Starbuck’s welcome-back is short-lived, as the battle is upon them, and she flies to the attack with her usual reckless skill, actually spattering Cylon blood on her ship before the retreat signal is sent. Landing on the flight deck, her return from the dead is greeted with a mixture of unabashed relief (more of it from Lee than from her husband, although he can be excused, having just discovered he’s a Cylon) and fear (Adama’s disbelief that this can truly be the woman he thought of as a daughter). Doc Cottle’s examination notwithstanding, Adama just doesn’t trust her. But somewhere in here, he seems to have ceded some control to President Roslin, as he tells Starbuck, “the president has set the course, and I’m going to follow it.” Starbuck’s migraine-type pain with each jump, taking them farther from her chosen path to Earth, obviously hints that there’s something more going on than simply her friends ignoring her good news.
Gaius Baltar was finally acquitted of war crimes, having been the only person not covered by the reinstated President Roslin’s mass amnesty. It took Lee’s speech to make the tribunal realize they were operating on a double standard, trying to make Baltar a scapegoat. But he quickly realizes that he’ll need far more than just an acquittal to find his way in such a small society. He’ll need friends, or at least the sufferance of those who don’t wish him dead, to survive. So it’s lucky for him when he runs into a cult that has apparently decided to worship him as a god.

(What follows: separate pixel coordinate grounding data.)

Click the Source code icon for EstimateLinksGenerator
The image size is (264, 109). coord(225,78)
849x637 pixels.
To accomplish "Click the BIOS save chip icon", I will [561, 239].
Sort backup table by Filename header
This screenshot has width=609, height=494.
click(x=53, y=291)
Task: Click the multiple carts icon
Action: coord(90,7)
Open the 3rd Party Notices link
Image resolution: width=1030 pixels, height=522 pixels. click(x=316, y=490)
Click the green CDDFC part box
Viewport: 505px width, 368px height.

After his initial confusion, he immediately begins proselytizing his cult members, inculcating them to the monotheism he’s adopted from the Cylons. And when his prayers to save the life of a child, even at the cost of his own, are answered, we seen the true beginnings of a schism in the religious life of humanity.

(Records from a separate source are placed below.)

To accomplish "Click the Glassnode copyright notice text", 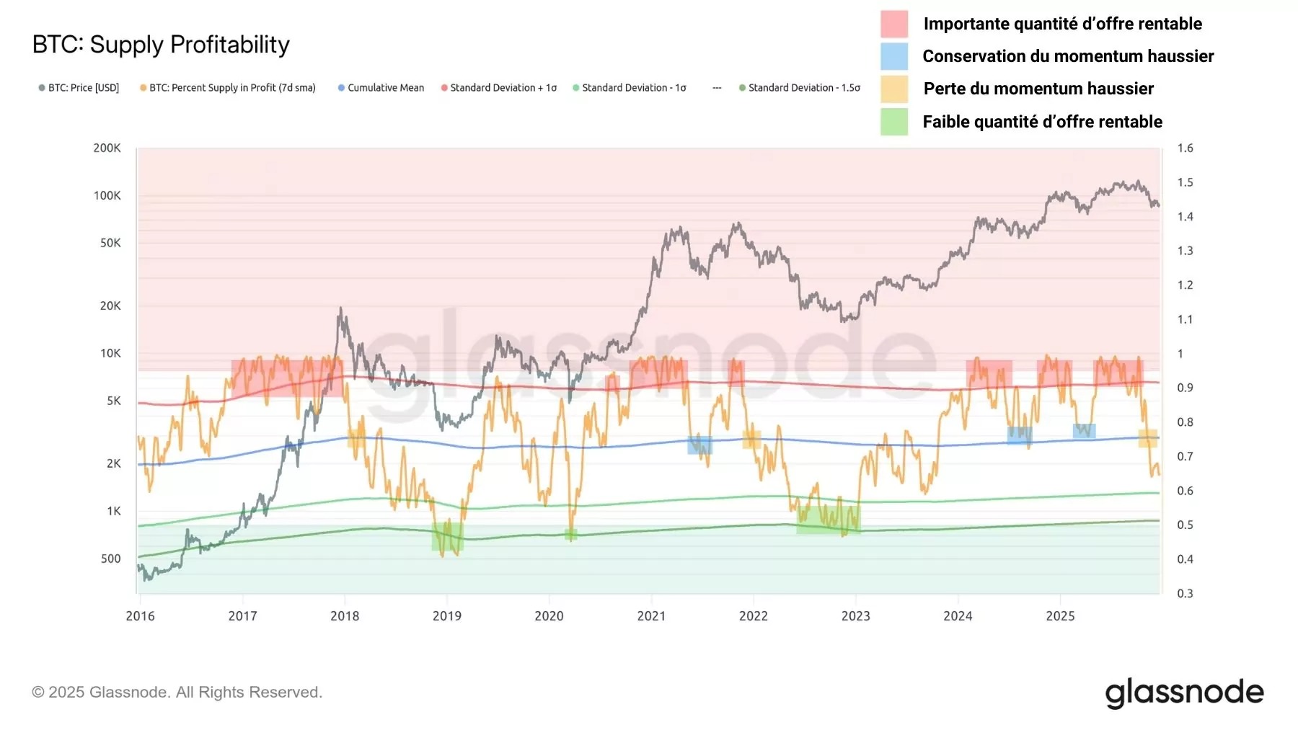I will [177, 693].
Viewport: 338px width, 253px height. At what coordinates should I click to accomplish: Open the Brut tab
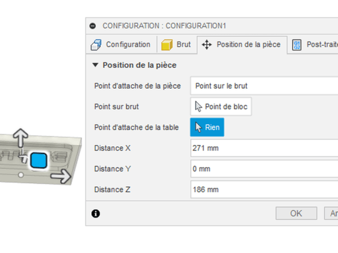(x=176, y=44)
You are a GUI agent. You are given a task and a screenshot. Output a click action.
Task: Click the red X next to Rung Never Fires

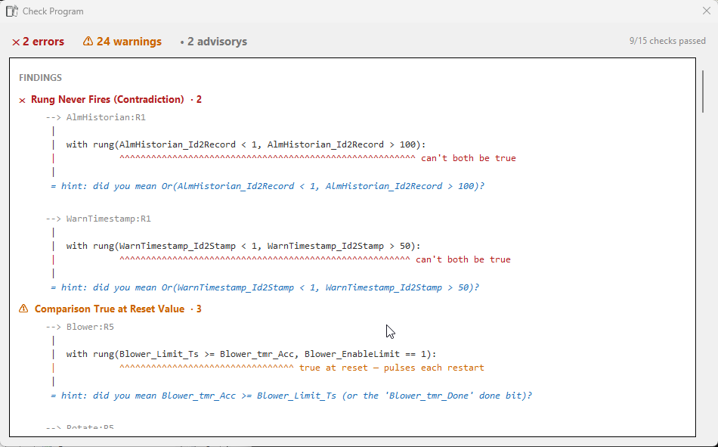point(22,100)
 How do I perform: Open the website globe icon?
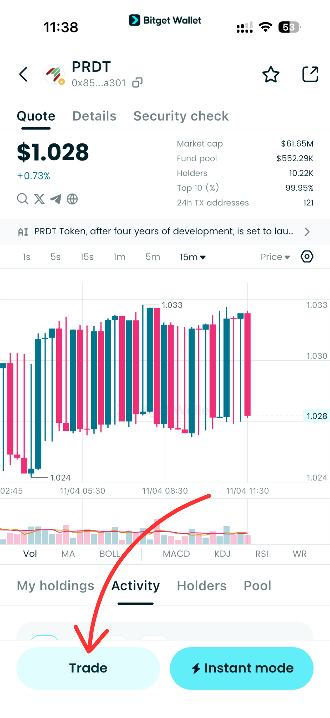(72, 199)
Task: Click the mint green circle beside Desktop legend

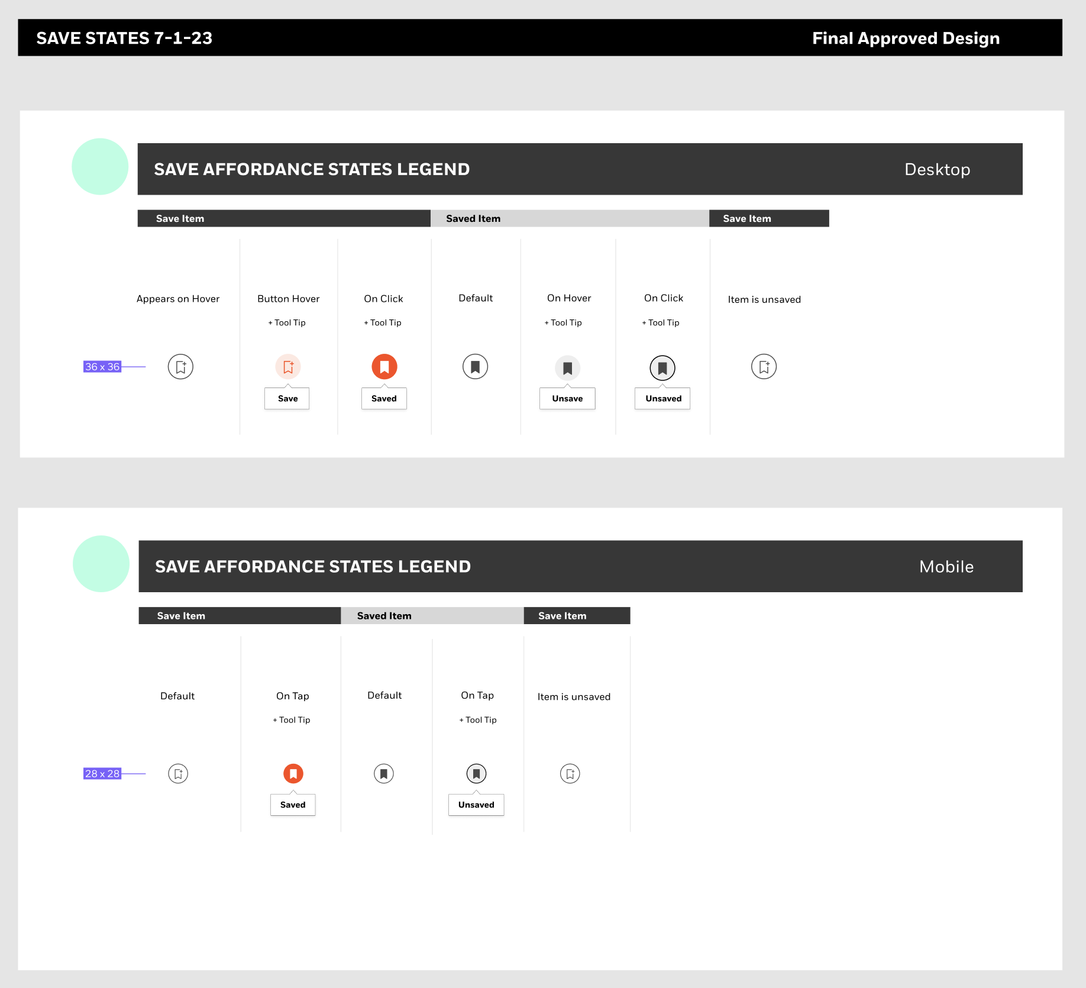Action: coord(100,167)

And finally, Lee’s recognition that he’s meant for something more than the life of a fighter pilot comes during a calm, emotional moment with his father in the ready room. Of course, for a young fighter pilot, he’s already known command of the unit (as CAG), and command of a battlestar (as the last commander of the Pegasus), but he tells Adama “the government” has offered him a position, and it’s not much of a leap to imagine that that position will be the vice presidency (though we’ll find out next week).

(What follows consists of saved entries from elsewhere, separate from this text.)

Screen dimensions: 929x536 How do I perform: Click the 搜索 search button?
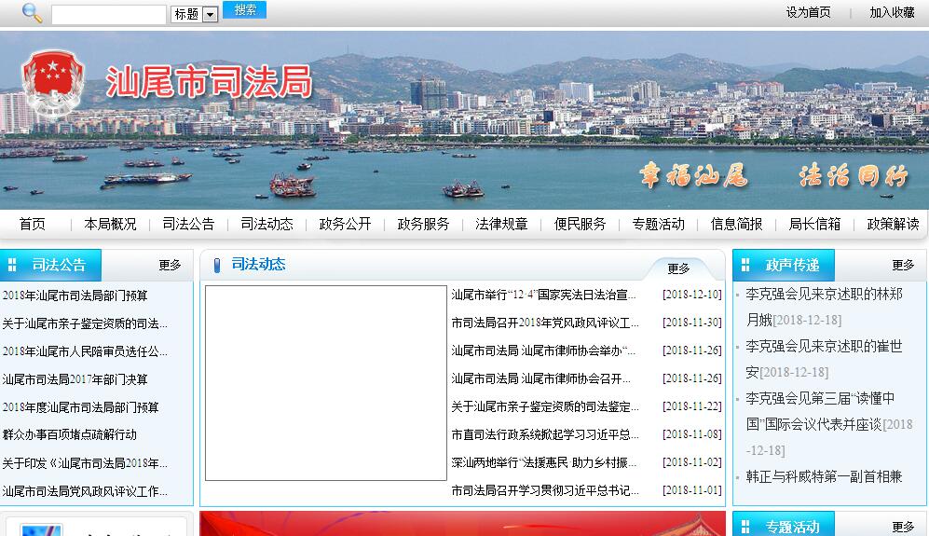click(x=244, y=10)

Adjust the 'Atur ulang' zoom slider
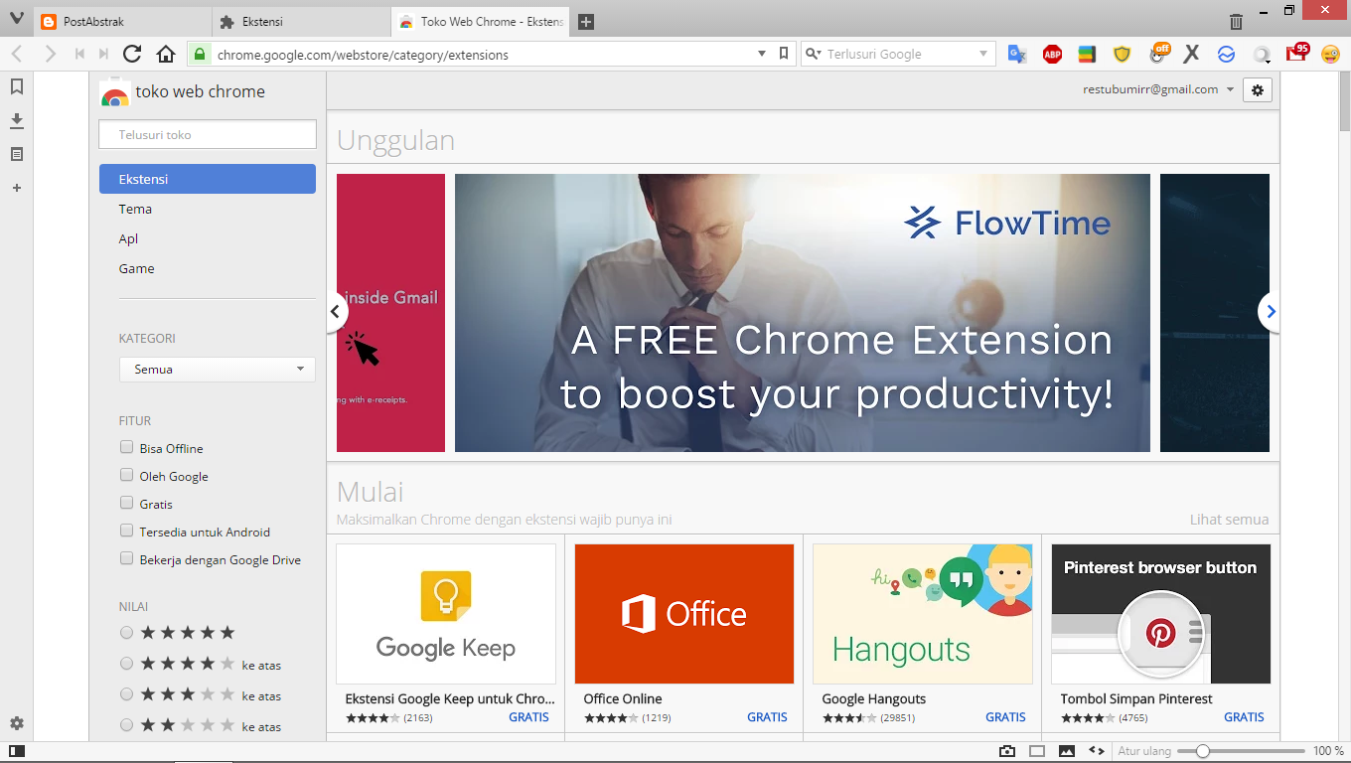click(x=1204, y=751)
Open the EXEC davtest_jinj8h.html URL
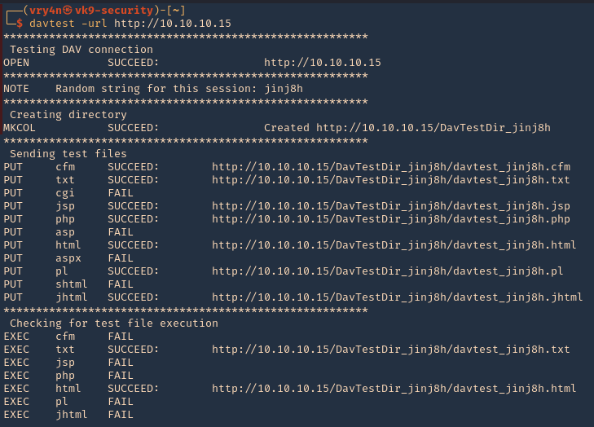594x427 pixels. (394, 389)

This episode was far more about cementing the answers revealed in season 3’s finale, and setting up the themes we’ll be following throughout season 4, then it was about telling a complete story. Even the opening credits have changed, pointing the way, if not to Earth, then at least to the finale. No longer do we read that “the Cylons have a plan.” Instead, we now read that there are “Twelve Cylon Models. Seven are known. Four live in secret. One will be revealed.” Hopefully, the words are not to be taken literally; that the twelfth will simply be “revealed” rather than “discovered.” Three seasons of BSG have focused on people surviving through their actions, not through sitting back and letting things come to them. To have the ultimate answer simply dropped in their laps (as the revelations of numbers 8-11 were), rather than ferreted out or discovered, will do a disservice to the characters we’ve come to know and respect. But the producers are keeping us guessing: there is no guarantee that the refugees will find Earth, or that they’ll even survive. And in the end, not knowing if they’ll survive is probably what will keep us tuning in until the very end.